IN RE: GRIVEL'S ESTATE.† GRIVEL v. WARDLAW.
The decisions of the Supreme Court in this same estate, entitled Matter of the Estate of Grivel, Deceased, appearing in 199 Cal. 351, 249 P. 184, and in 208 Cal. 77, 280 P. 122, and the decision of this court in the same estate appearing in 128 Cal.App. 186, 17 P.(2d) 172, reference to which decisions is hereby made, make unnecessary a statement in detail of the matters which have already been determined. The issue left undetermined by these decisions is that which relates to the accounting for 271 bales of cotton. In fact, it was so conceded at the time of the hearing in the trial court. As we see it, there is no need to discuss any of the questions raised, except as to the propriety of the order made by the trial court relating to these bales of cotton.

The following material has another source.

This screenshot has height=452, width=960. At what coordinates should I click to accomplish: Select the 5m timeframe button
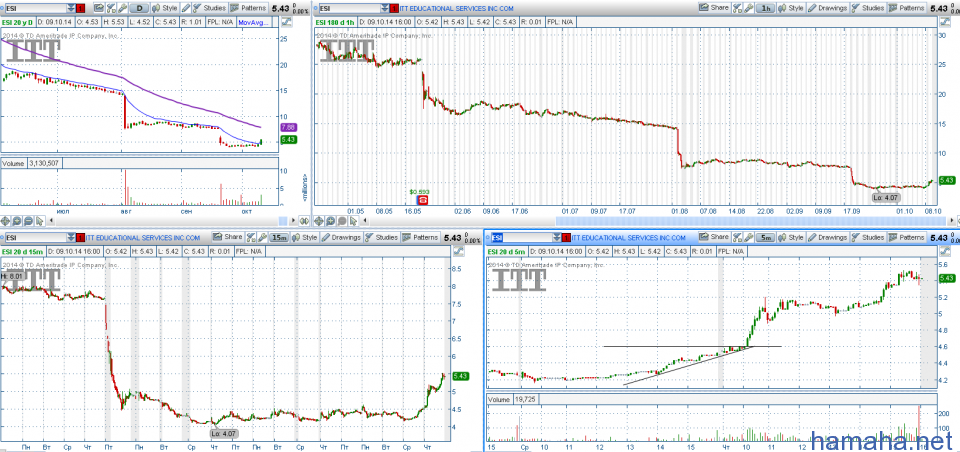tap(765, 237)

The trial court found that Charlie T. Wardlaw, the deceased administrator with the will annexed, received said bales of cotton during his lifetime and while he was acting as administrator with the will annexed of the estate of Rene Grivel, deceased, and the order of the trial court from which this appeal is taken charges John R. Wardlaw, as administrator of the estate of Charlie T. Wardlaw, deceased, on his supplemental and amended account with the sum of $17,500 with interest, and decrees that “said sum is chargeable against the Estate of Charlie T. Wardlaw, deceased, and against his sureties as Administrator with the Will Annexed of the Estate of Rene Grivel, deceased.”

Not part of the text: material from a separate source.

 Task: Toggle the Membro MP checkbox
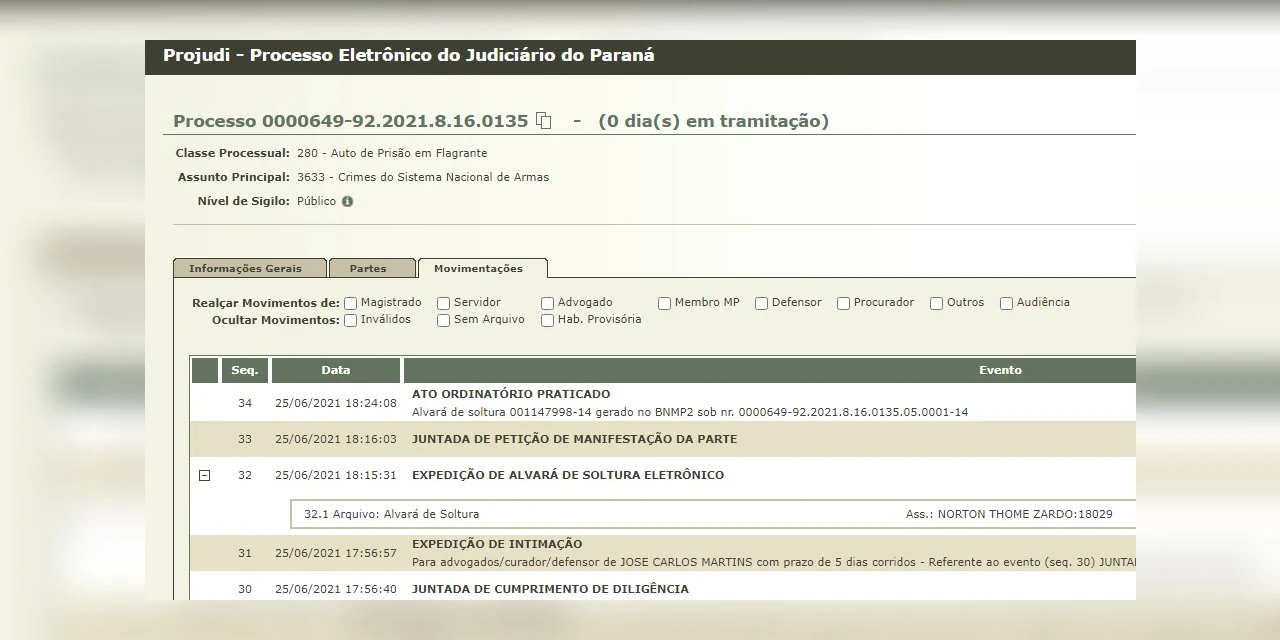(x=664, y=303)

Appellant claims that the findings of fact do not support the conclusions of law or the judgment that Wardlaw, as administrator, or otherwise, came into possession of any property of the Grivel estate in the form of cotton, or the proceeds from the sale of cotton, and contends that the findings conclusively show that the cotton received by Wardlaw was at all times until sold the property of the partnership of Grivel and De Nancy and not the property of the Grivel estate.
Any property of a deceased person which comes under the control of his administrator, while he is acting as such, even though the property belongs to a partnership of which the decedent was a member during his lifetime, must be accounted for by such administrator in the course of his administration of such estate.

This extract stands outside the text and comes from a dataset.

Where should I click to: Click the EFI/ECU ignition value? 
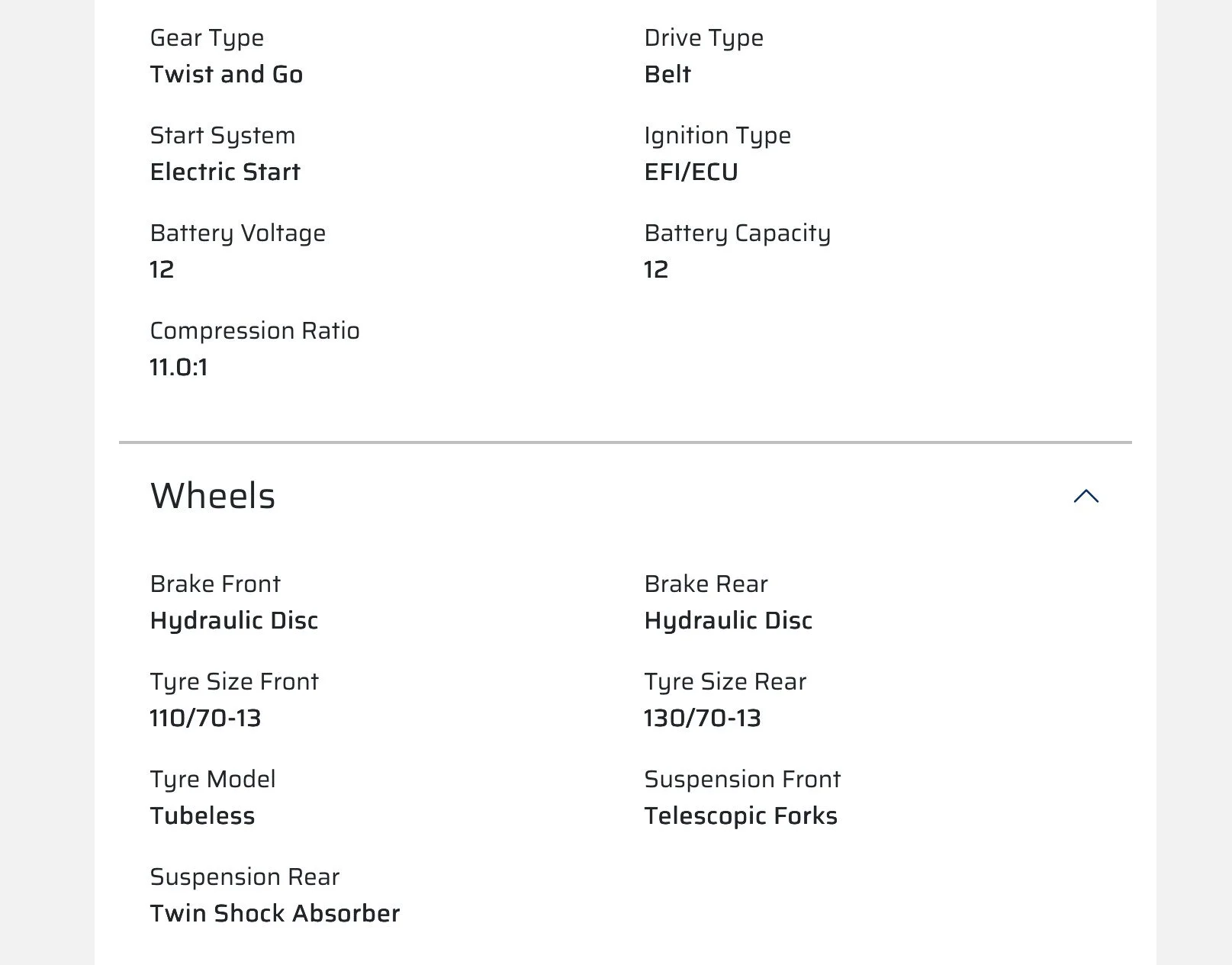691,172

Those portions of the findings of fact made by the trial court which are material to the question here involved are as follows:
First: “That Charlie T. Wardlaw, during his lifetime and while he was acting as administrator with the will annexed of the Estate of Rene Grivel, deceased, received and came into custody as such administrator of 271 bales of cotton, which were the property of Rene Grivel and Henri De Nancy, a partnership.”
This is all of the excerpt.